Et la ligne se tord sous la musique, toujours plus élancée. Elle trace sous mes yeux, dans le miroir de feu, le poème que mon rêve récitait. Ils sont là, ils s’échappent et dansent eux aussi, dans chacune de ces gouttes qui perlent sur ma peau. Ils la lavent des cendres du jour, et la vérité s’évapore, éthérée, pour couvrir le miroir d’une buée dansante. Elle est dans la sueur, elle est le fruit de tant d’efforts. Elle a cette odeur de beauté naturelle qu’on ne mérite jamais, ce goût de fièvre qu’on n’ose pas savourer. Elle s’envole bien vite, il faut la sentir, l’aimer pour ce qu’elle est, comme on aime la vapeur le temps qu’elle s’élève, nous caressant le cou.

Le miroir de vie

Mais on apprend bien vite que les rêves ne sont que fuite. Ils fondent, ils s’évaporent, ils sont des traces sur les miroirs. Ils nous font courir, nous agitent, nous animent, pointant nos doigts vers l’horizon, jetant nos regards sur des collines vierges. Et l’on rentre chez soi, abandonné comme tous les soirs, ivre d’espoir comme tous les soirs, prêt à céder à la folie des songes la nuit durant.

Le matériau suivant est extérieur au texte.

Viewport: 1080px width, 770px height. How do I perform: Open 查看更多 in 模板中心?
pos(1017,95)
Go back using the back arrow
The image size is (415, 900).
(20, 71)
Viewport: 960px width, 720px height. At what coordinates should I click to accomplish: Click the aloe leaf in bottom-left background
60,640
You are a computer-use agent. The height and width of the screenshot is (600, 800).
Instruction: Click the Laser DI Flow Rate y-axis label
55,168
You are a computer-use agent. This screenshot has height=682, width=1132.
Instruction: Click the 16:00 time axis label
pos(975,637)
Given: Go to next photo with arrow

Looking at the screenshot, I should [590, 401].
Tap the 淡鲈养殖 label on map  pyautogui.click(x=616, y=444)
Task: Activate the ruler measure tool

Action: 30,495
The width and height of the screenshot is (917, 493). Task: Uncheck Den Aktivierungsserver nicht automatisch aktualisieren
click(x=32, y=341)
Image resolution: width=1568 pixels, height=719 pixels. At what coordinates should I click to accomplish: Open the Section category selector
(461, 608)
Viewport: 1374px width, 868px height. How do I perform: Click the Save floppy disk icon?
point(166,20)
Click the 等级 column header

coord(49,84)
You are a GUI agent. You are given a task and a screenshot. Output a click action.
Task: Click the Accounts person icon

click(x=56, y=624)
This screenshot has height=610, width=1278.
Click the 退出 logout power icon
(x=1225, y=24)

Mais dans cet abandon, dans cette nudité, dans cette réalité primitive, on ressent parfois la caresse de miroirs providentiels. Alors qu’on pensait avoir éteint toutes les lumières, on surprend dans un miroir une image familière. Ni complètement étrangère, ni vraiment connue, un portrait de famille encadré de lumière. Une idée plus qu’une image, une présence imaginée.

L’image que me renvoie ce miroir de vie, c’est celle que vous peignez de moi. Celle que vous me contez, celle que vos regards décrivent si bien, que vos mots tracent dans mon esprit. C’est le miroir qui m’impressionne, celui qui me fait réfléchir. C’est la vérité la plus complexe, ma vérité aux mille visages. Elle est dans ces lueurs, dans ces regards dès qu’ils se posent sur moi. Elle est dans vos mots et dans vos gestes. Elle est la plus complexe, la plus fragile. Elle est la vérité partagée d’un sourire, qu’on apprécie pour ce qu’elle est, comme on apprécie le sourire de ceux qui regardent en vous avant de voir à travers vous.